Saved entries
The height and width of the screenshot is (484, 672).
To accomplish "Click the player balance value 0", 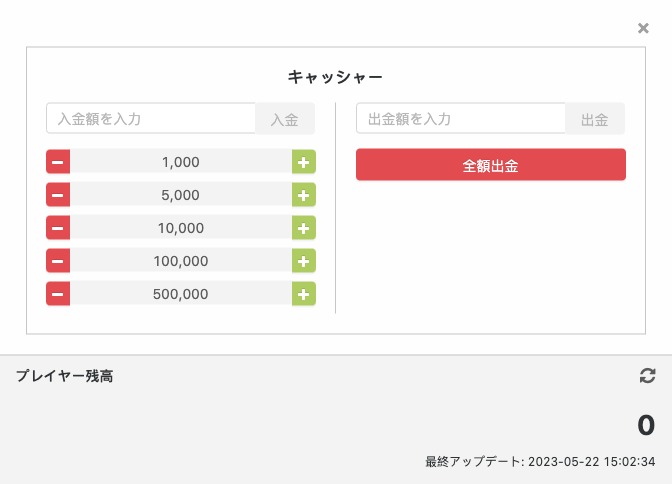I will pos(646,426).
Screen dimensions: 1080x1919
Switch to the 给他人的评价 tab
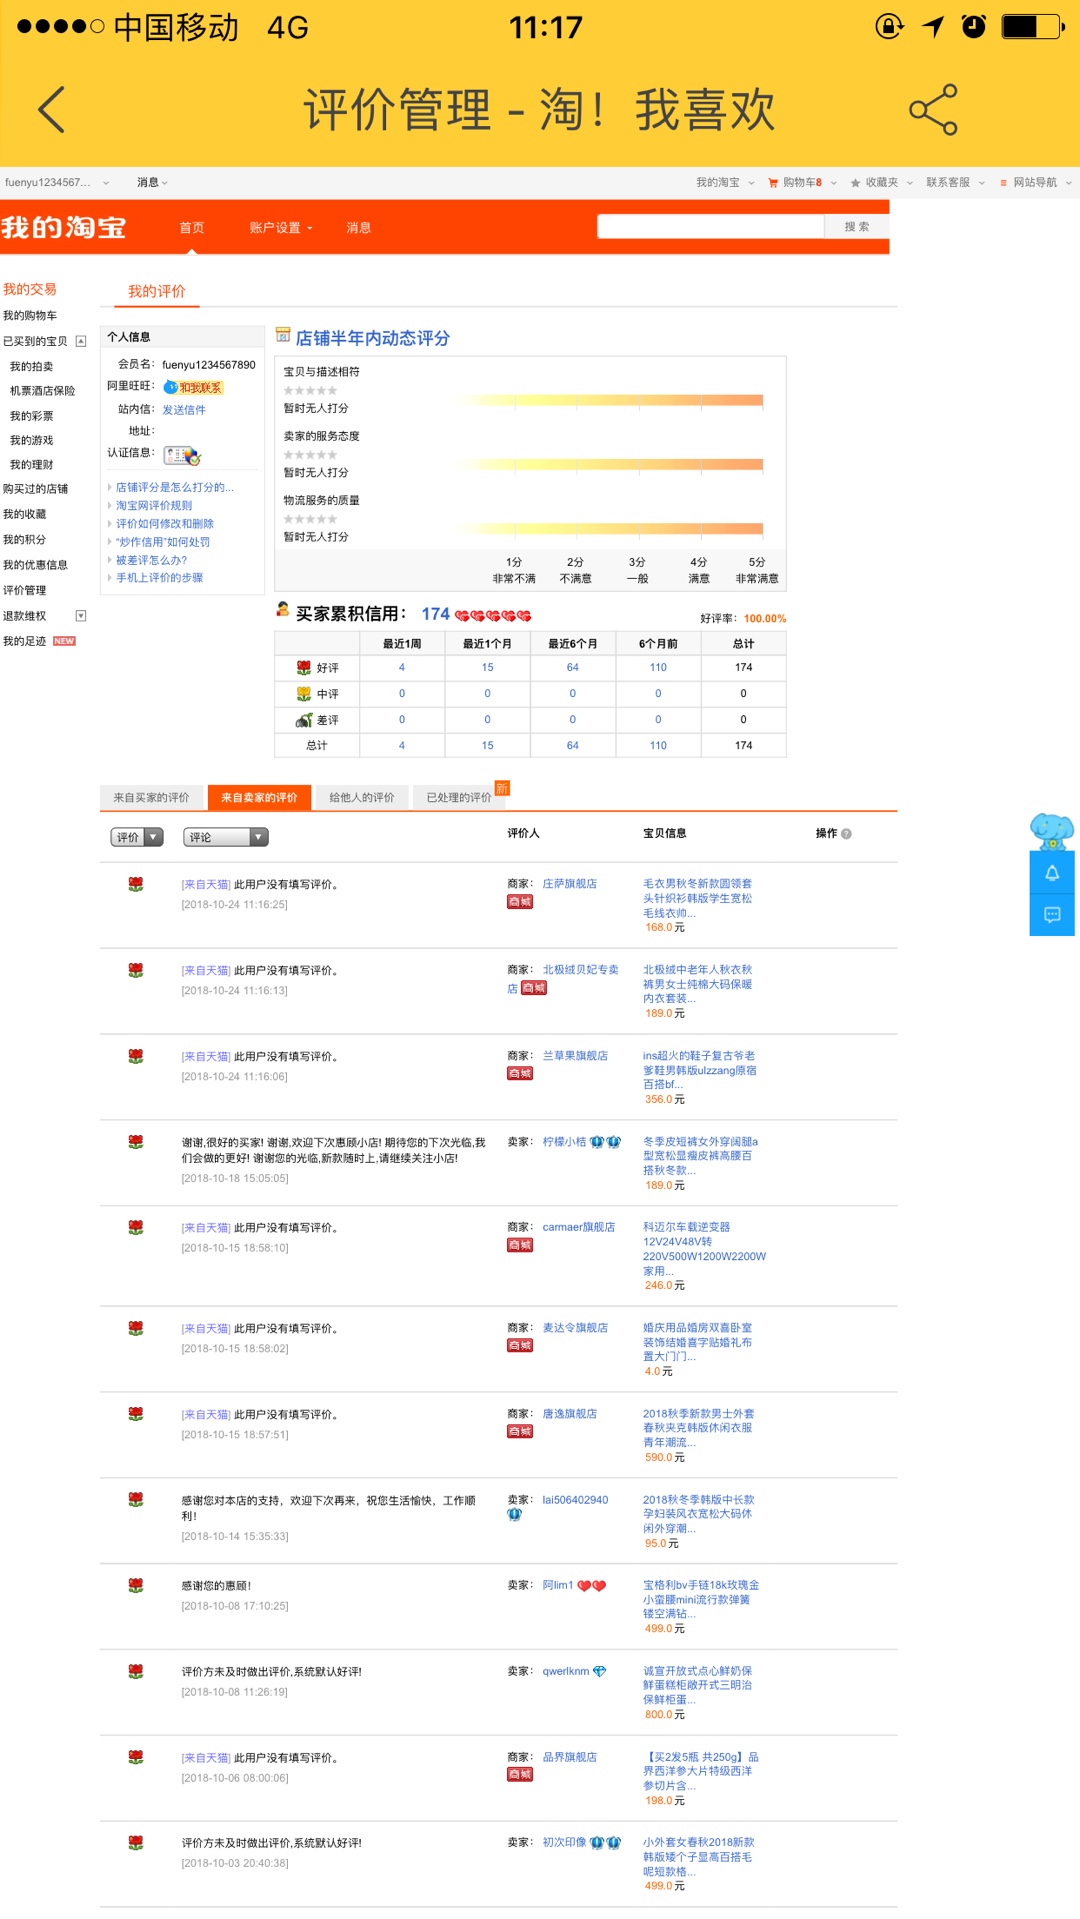click(x=361, y=797)
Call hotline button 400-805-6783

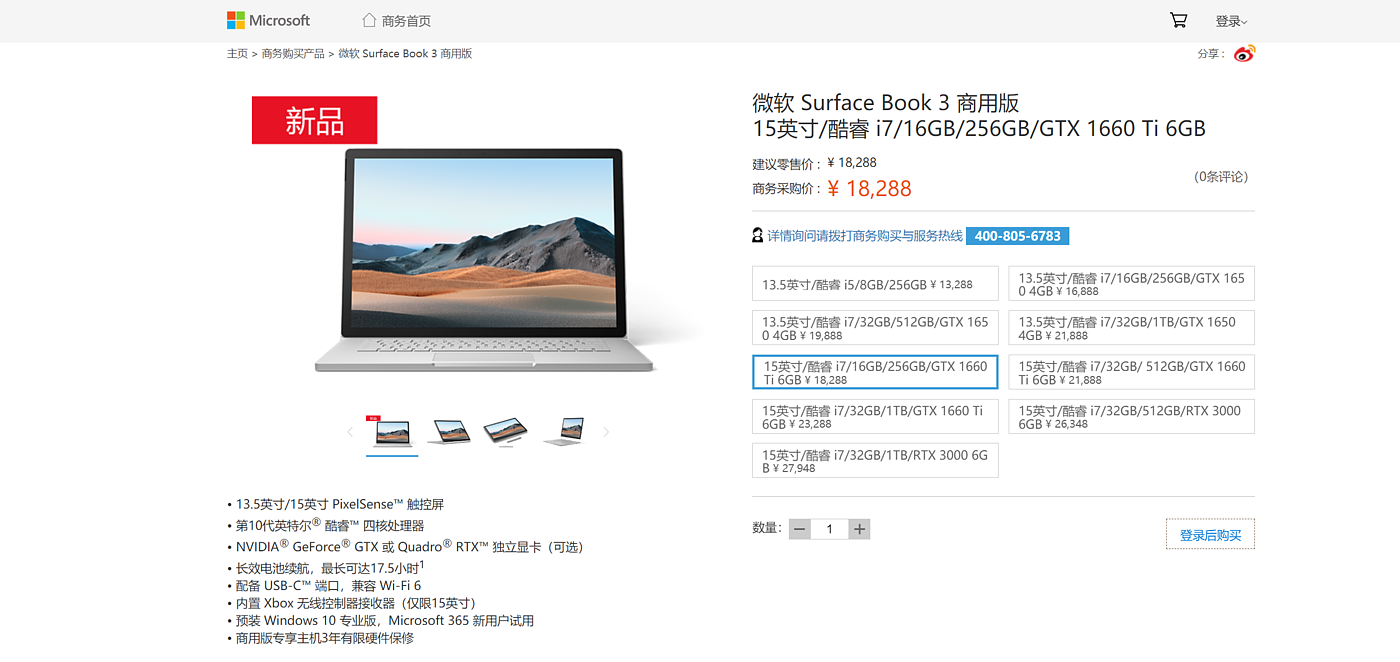point(1017,236)
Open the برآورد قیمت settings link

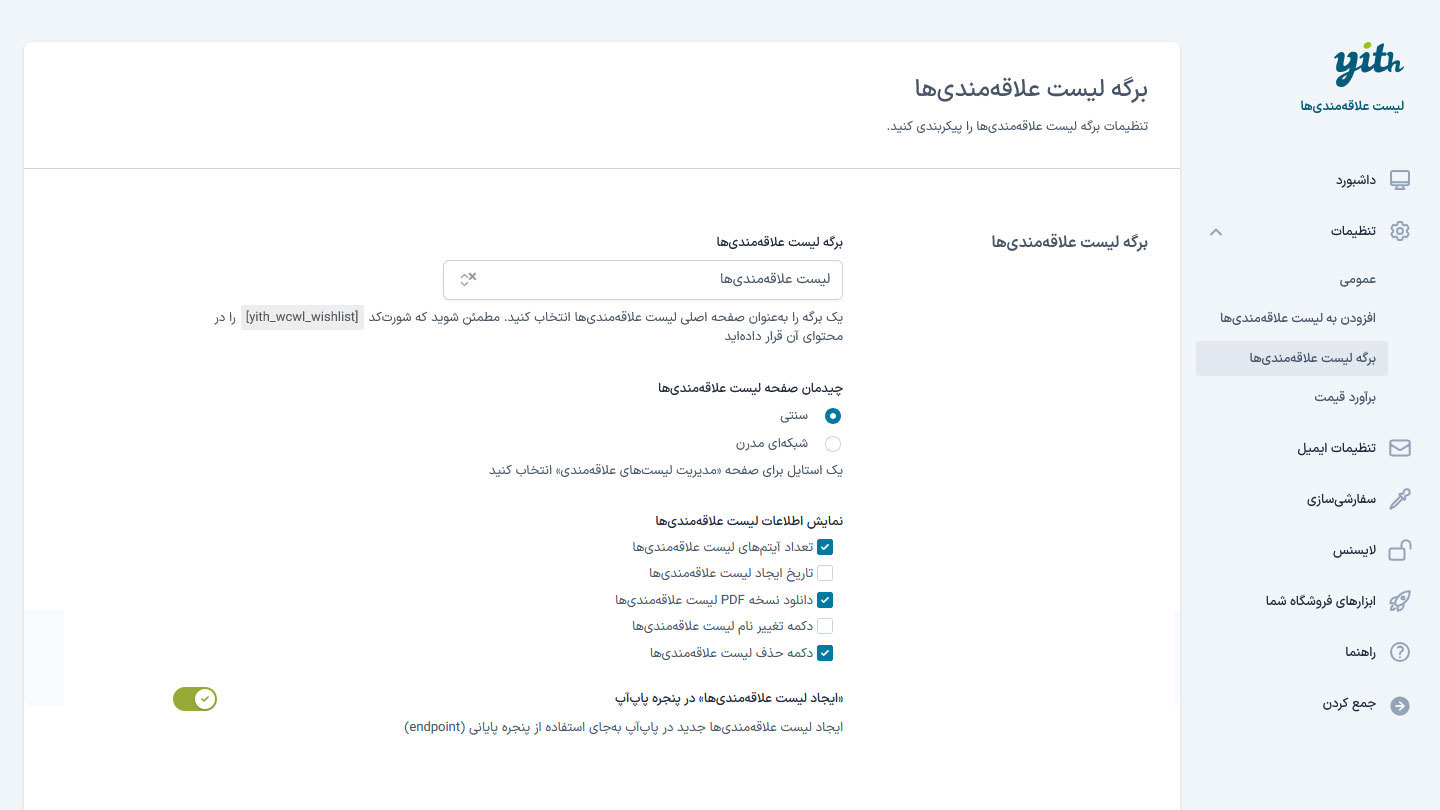[x=1346, y=398]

• [TASK] Extract, word for word, every line from the one holding "Switch to the 给他人的评价 tab" through the closing line of the data above. Do not include any pictures.

• [RESULT]
Switch to the 给他人的评价 tab
click(x=361, y=797)
Call hotline button 400-805-6783

point(1017,236)
Open the برآورد قیمت settings link

[x=1346, y=398]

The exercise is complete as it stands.